When considering development and use of its lands, DHHL asserts its land use authority over Hawaiian Home Lands through its General Plan and Island Plans and is exempt from State and County land classification requirements.
DHHL has net assets of approximately $717-million and annual operating revenue of over $12-million, plus on-going capital improvement/development expenditures.
Office of Hawaiian Affairs (OHA)
Amendments to the State Constitution in 1978 established the Office of Hawaiian Affairs (OHA.) Those amendments also established a board of trustees for the Office of Hawaiian Affairs.
The Office of Hawaiian Affairs is a semi-autonomous state agency created “to address the needs of the aboriginal class of people of Hawaii.”
Duties of the Board of Trustees include, “hold title to all the real and personal property now or hereafter set aside or conveyed to it which shall be held in trust … (as well as) manage and administer the proceeds from the sale or other disposition of the lands, natural resources, minerals and income derived from whatever sources for native Hawaiians and Hawaiians”.
Recently, it was announced that the State and OHA settled disagreements on past ceded land payments. The State is giving about 25 acres of land to OHA, worth $200 million.
This is added to its existing inventory of Wao Kele O Puna (25,800+ acres,) Waimea Valley (1,800-acres) and other smaller properties.
The Office of Hawaiian Affairs has net assets of over $650-million and operating revenue of over $40-million.
The Liliʻuokalani Trust (QLT)
In 1909, Queen Liliʻuokalani executed a Deed of Trust that established the legal and financial foundation of an institution dedicated to the welfare of orphaned and destitute children of Hawaiʻi.

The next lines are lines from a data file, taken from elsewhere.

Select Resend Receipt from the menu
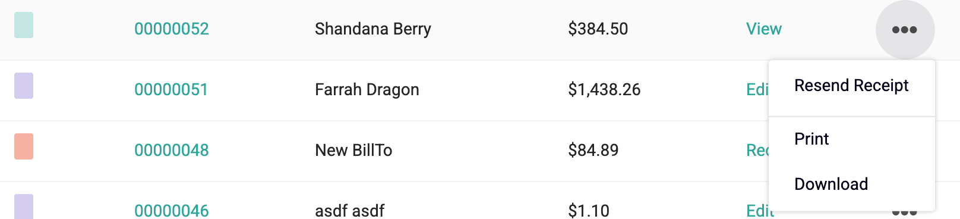Viewport: 960px width, 219px height. tap(851, 86)
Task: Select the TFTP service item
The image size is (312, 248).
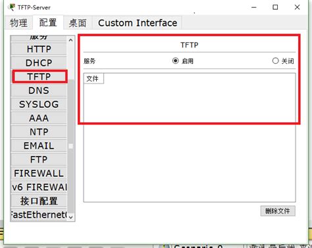Action: click(39, 76)
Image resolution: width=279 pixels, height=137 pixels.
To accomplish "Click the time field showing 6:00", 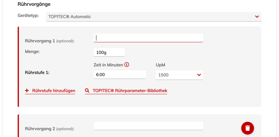I will [120, 74].
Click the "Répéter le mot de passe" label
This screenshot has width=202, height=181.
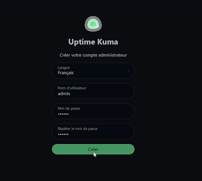(77, 129)

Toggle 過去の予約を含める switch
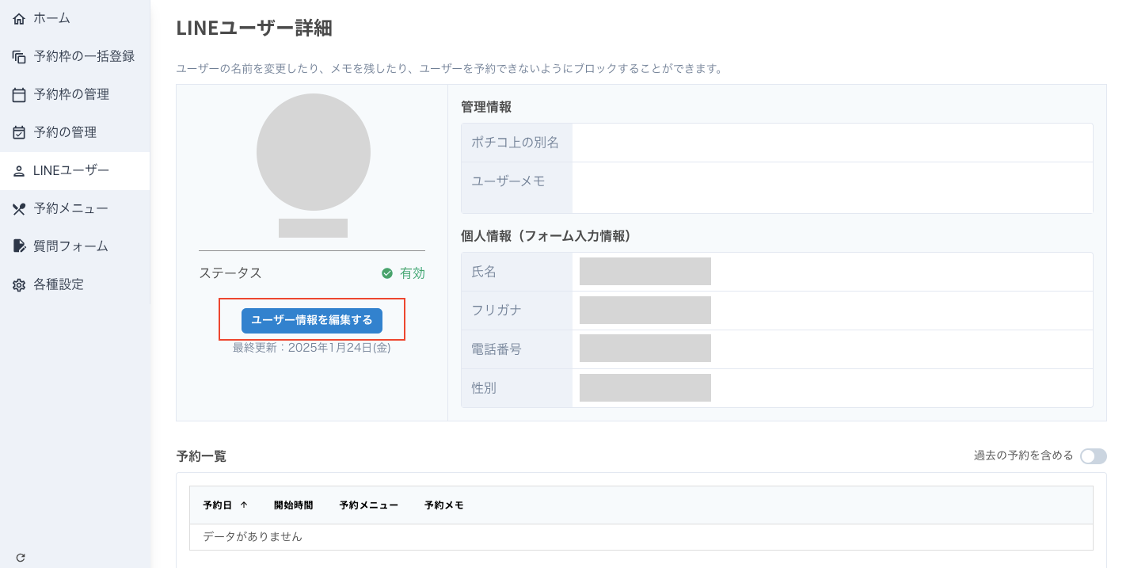click(1094, 456)
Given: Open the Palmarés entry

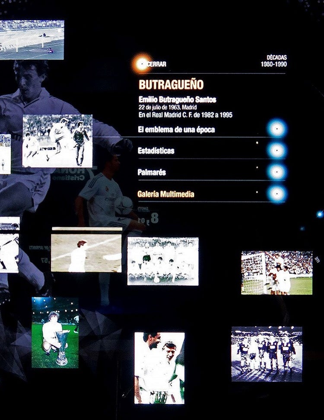Looking at the screenshot, I should 152,172.

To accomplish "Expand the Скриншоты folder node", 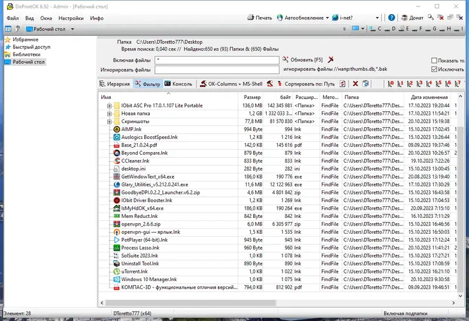I will (x=109, y=121).
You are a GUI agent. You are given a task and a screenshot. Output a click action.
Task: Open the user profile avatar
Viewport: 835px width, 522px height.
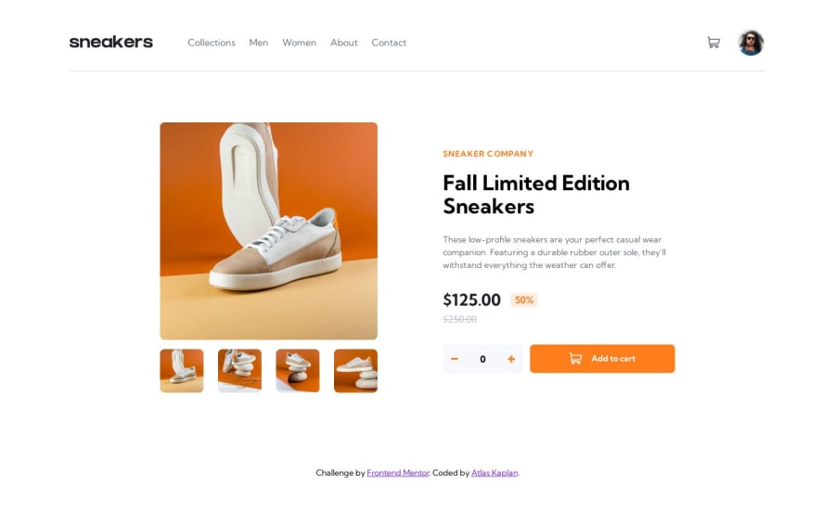point(751,43)
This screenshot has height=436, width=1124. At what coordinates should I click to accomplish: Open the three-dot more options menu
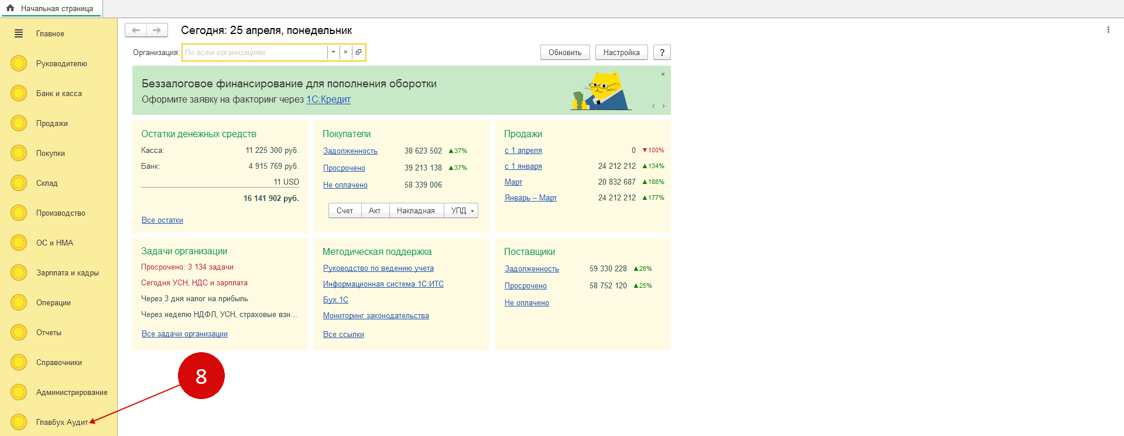[x=1108, y=30]
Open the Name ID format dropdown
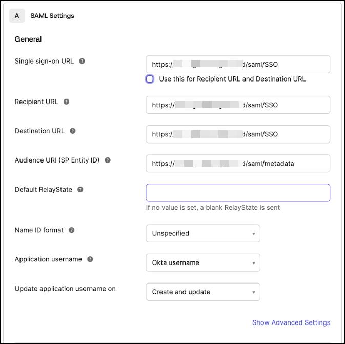The width and height of the screenshot is (345, 344). (x=203, y=233)
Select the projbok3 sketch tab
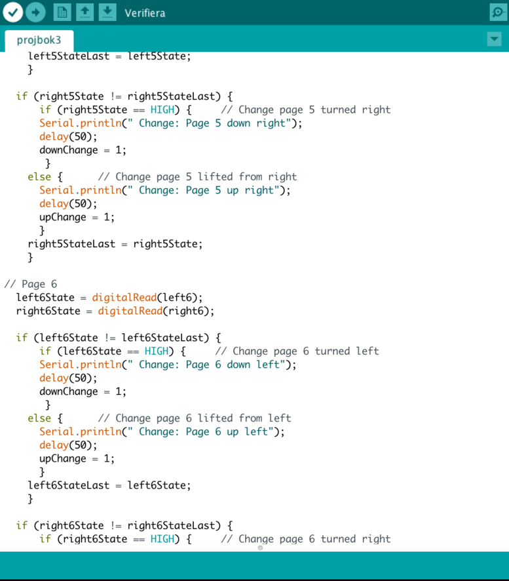This screenshot has height=581, width=509. [x=39, y=40]
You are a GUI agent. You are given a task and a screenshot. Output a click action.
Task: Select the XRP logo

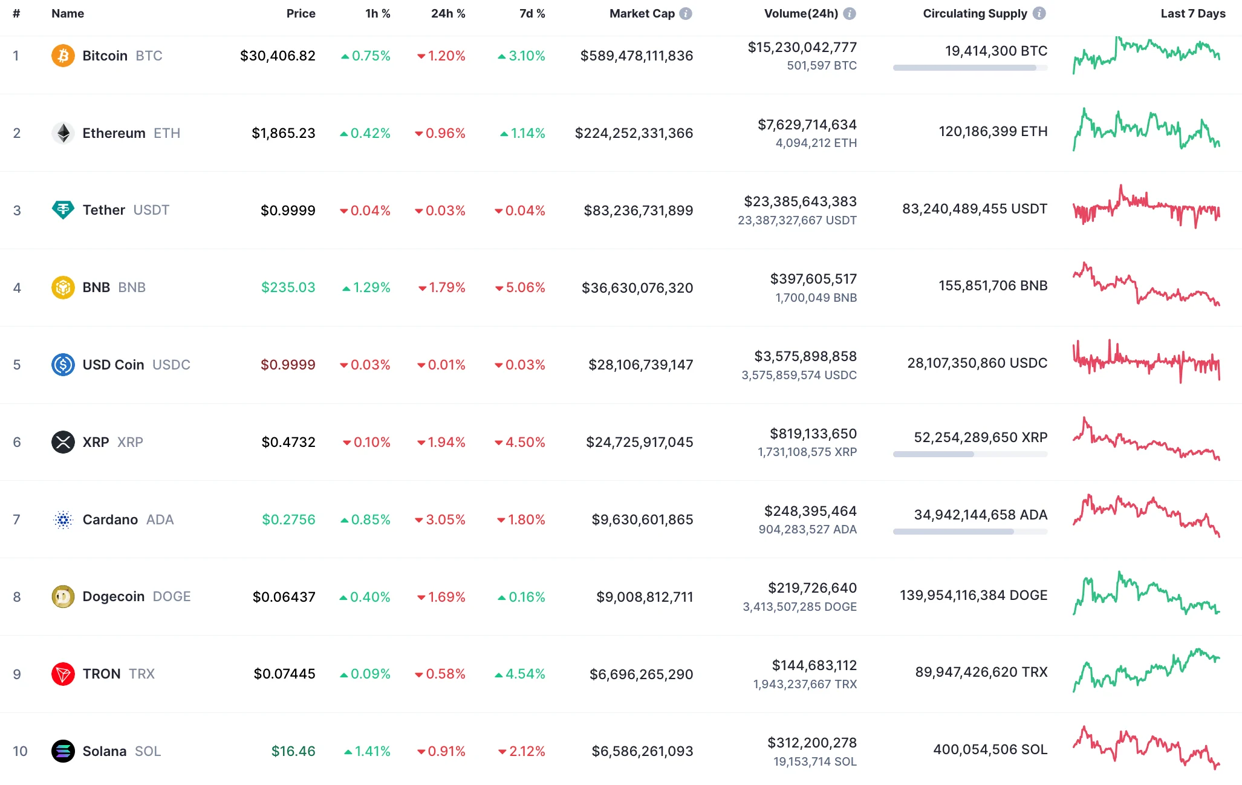63,442
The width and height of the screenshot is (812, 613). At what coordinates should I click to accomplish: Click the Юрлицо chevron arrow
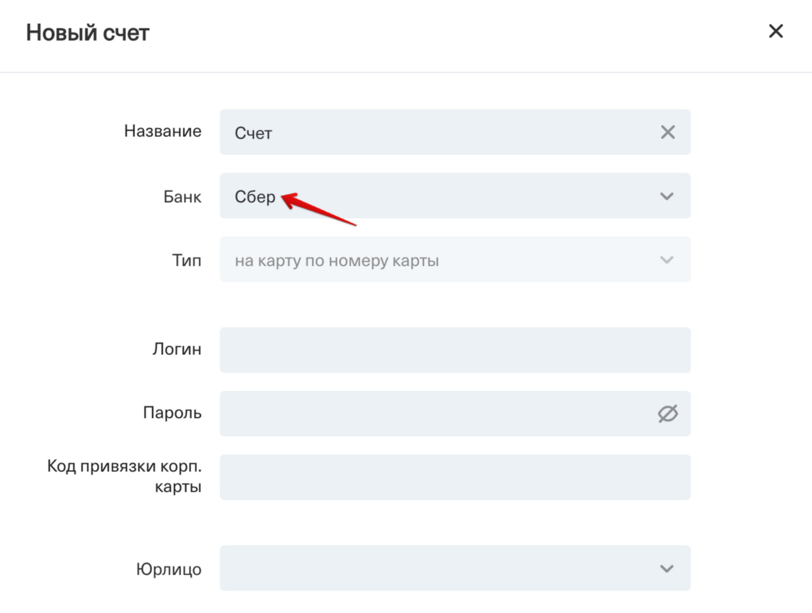click(667, 569)
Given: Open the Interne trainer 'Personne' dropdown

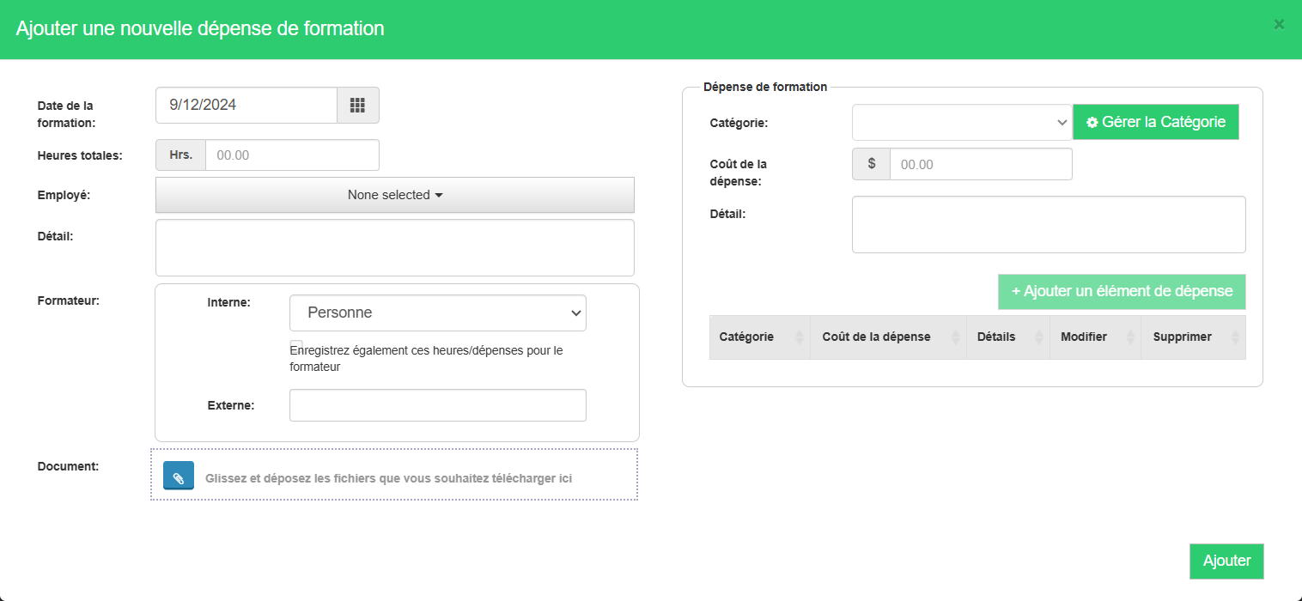Looking at the screenshot, I should click(437, 313).
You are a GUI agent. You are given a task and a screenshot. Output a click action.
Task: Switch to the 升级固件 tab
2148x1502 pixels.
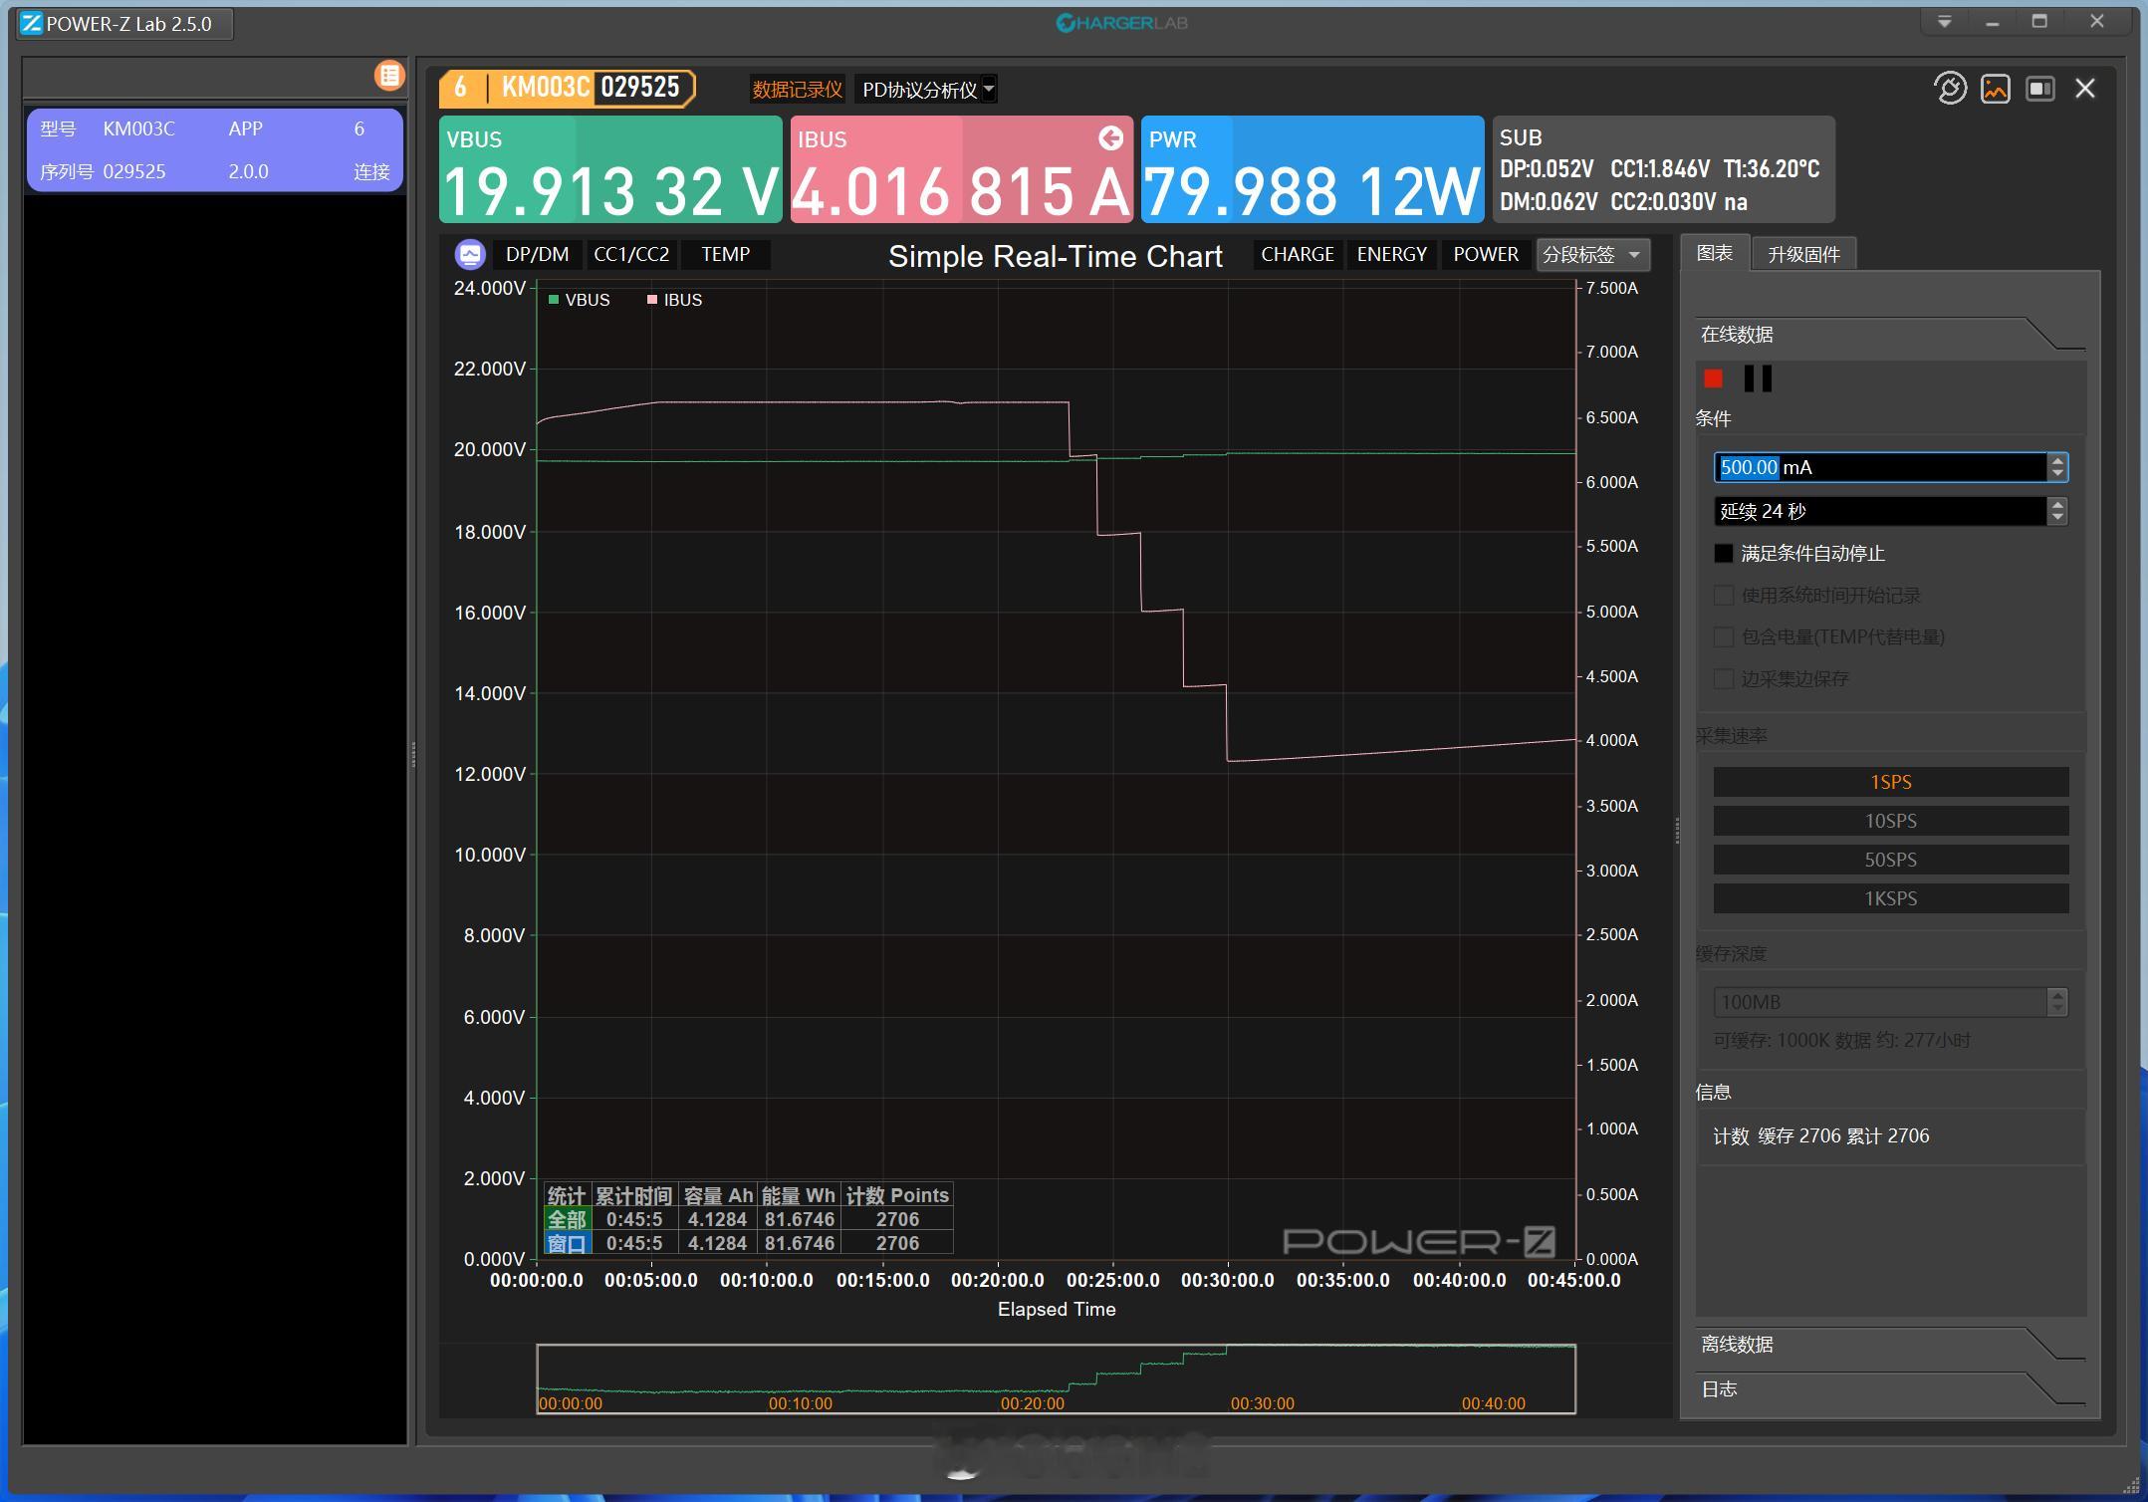pyautogui.click(x=1803, y=255)
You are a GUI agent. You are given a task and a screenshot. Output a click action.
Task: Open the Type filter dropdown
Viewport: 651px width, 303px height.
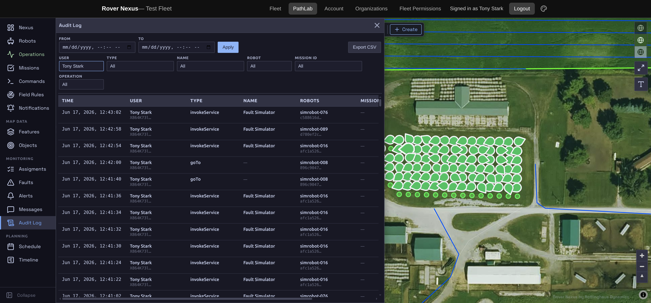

Her Deed of Trust states that “all the property of the Trust Estate, both principal and income … shall be used by the Trustees for the benefit of orphan and other destitute children in the Hawaiian Islands, the preference given to Hawaiian children of pure or part-aboriginal blood.”
The trust owns approximately 6,200-acres of Hawaiʻi real estate, the vast majority of which is located on the Island of Hawaiʻi. 92% is agriculture/conservation land, with the remaining land zoned for residential, commercial and industrial use.
The trust owns approximately 16-acres of Waikīkī real estate and another 8-acres of commercial and residential real estate on other parts of Oʻahu. It has operating revenues of approximately $40-million.
In addition to these land holdings, the Legislature created the Kahoʻolawe Island Reserve Commission (KIRC) to manage the Kahoʻolawe Island Reserve while it is held in trust for a future Native Hawaiian sovereign entity.
While most of the prior “Big 5” have slowly faded away and no longer influence Hawaiʻi’s economy as in the past, these other five have a growing presence and influence in Hawaiʻi’s future.